GOAL OF THE EXERCISE: Retype the passage from the Manfred Schnelldorfer profile below, starting at "Manfred Schnelldorfer (born" and ending at "German national champion.".

SOURCE EXCERPT:
↓
Personal information
- Born: 2 May 1943 (age 83) Munich, Bavaria

Figure skating career
- Country: Germany
- Skating club: Munich ERC
- Retired: 1964

Medal record
Men's figure skating
Representing Germany
Olympic Games
| Gold medal – first place | 1964 Innsbruck | Singles |
Representing West Germany
World Championships
| Gold medal – first place | 1964 Dortmund | Singles |
| Bronze medal – third place | 1963 Cortina d'Ampezzo | Singles |
European Championships
| Silver medal – second place | 1964 Grenoble | Singles |
| Silver medal – second place | 1963 Budapest | Singles |
| Bronze medal – third place | 1962 Geneva | Singles |
| Bronze medal – third place | 1961 Berlin | Singles |
| Bronze medal – third place | 1960 Garmisch-Partenkirchen | Singles |

= Manfred Schnelldorfer =

German figure skater

Manfred Schnelldorfer (born 2 May 1943) is a German former figure skater. He is the 1964 Olympic champion, the 1964 World champion, and an eight-time German national champion.

== Personal life ==
Manfred Schnelldorfer was born on 2 May 1943 in Munich, Bavaria, the son of two figure skating coaches. His father had skated in an ice revue but saw its milieu as a harmful influence.
↑
RECORDS SUPPLIED:
↓
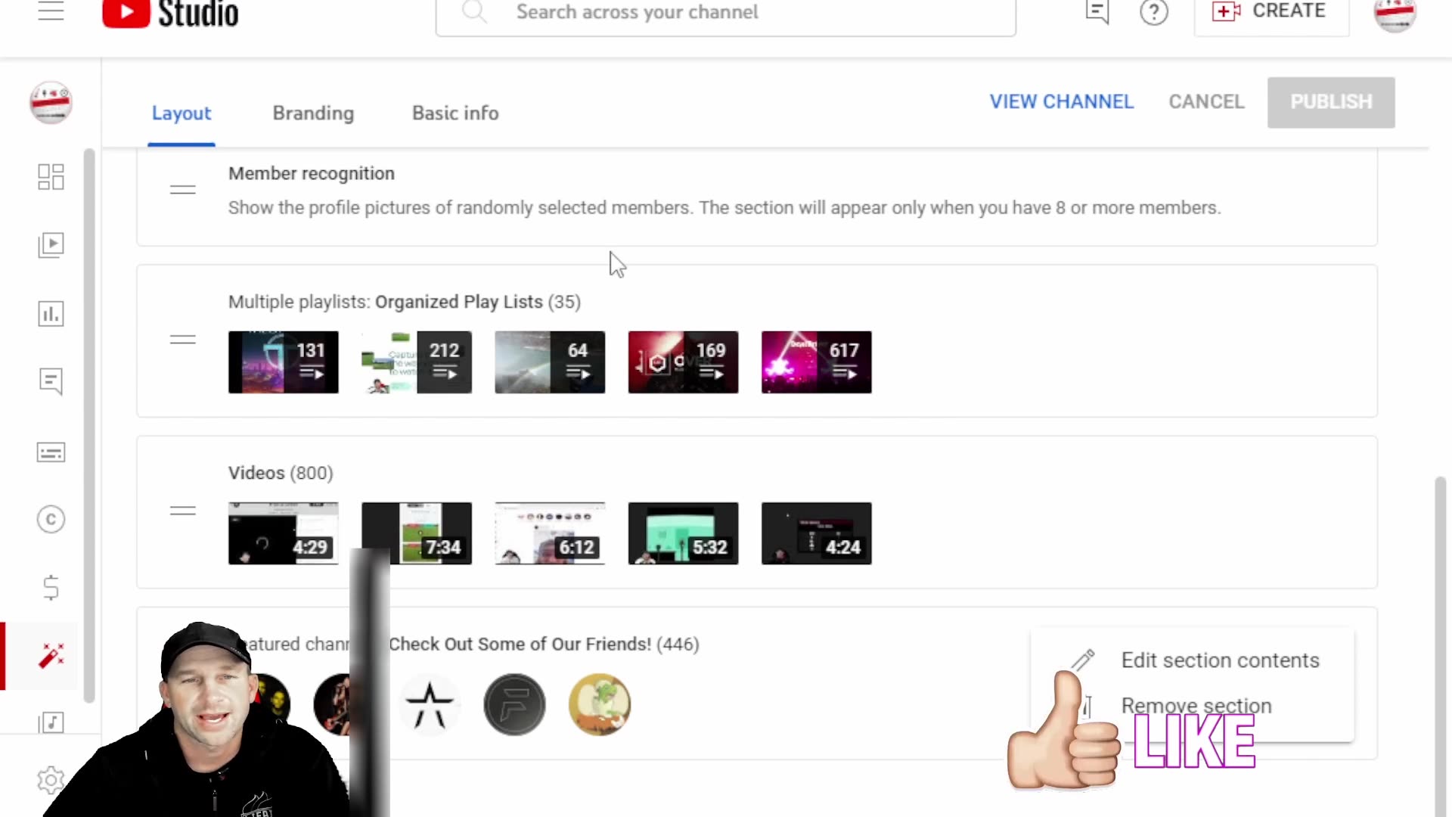Select Edit section contents from the menu

[1220, 660]
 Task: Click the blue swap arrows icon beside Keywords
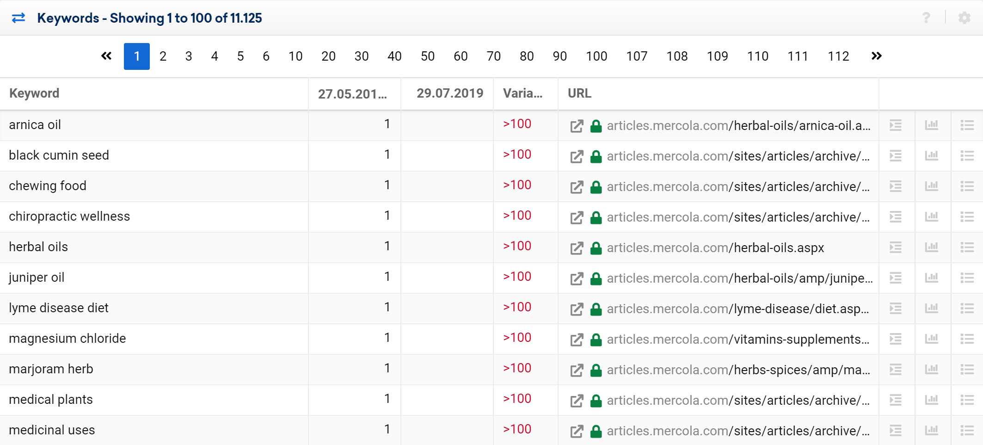pos(18,18)
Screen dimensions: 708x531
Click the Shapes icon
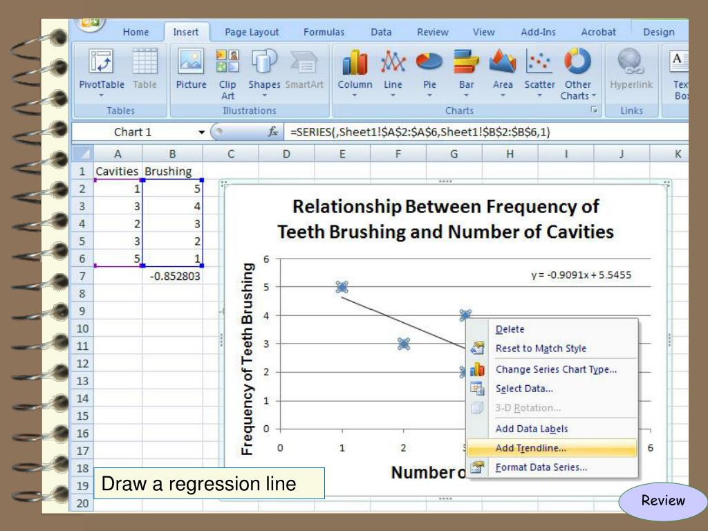click(264, 63)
↑
REPLY:
Manfred Schnelldorfer (born 2 May 1943) is a German former figure skater. He is the 1964 Olympic champion, the 1964 World champion, and an eight-time German national champion.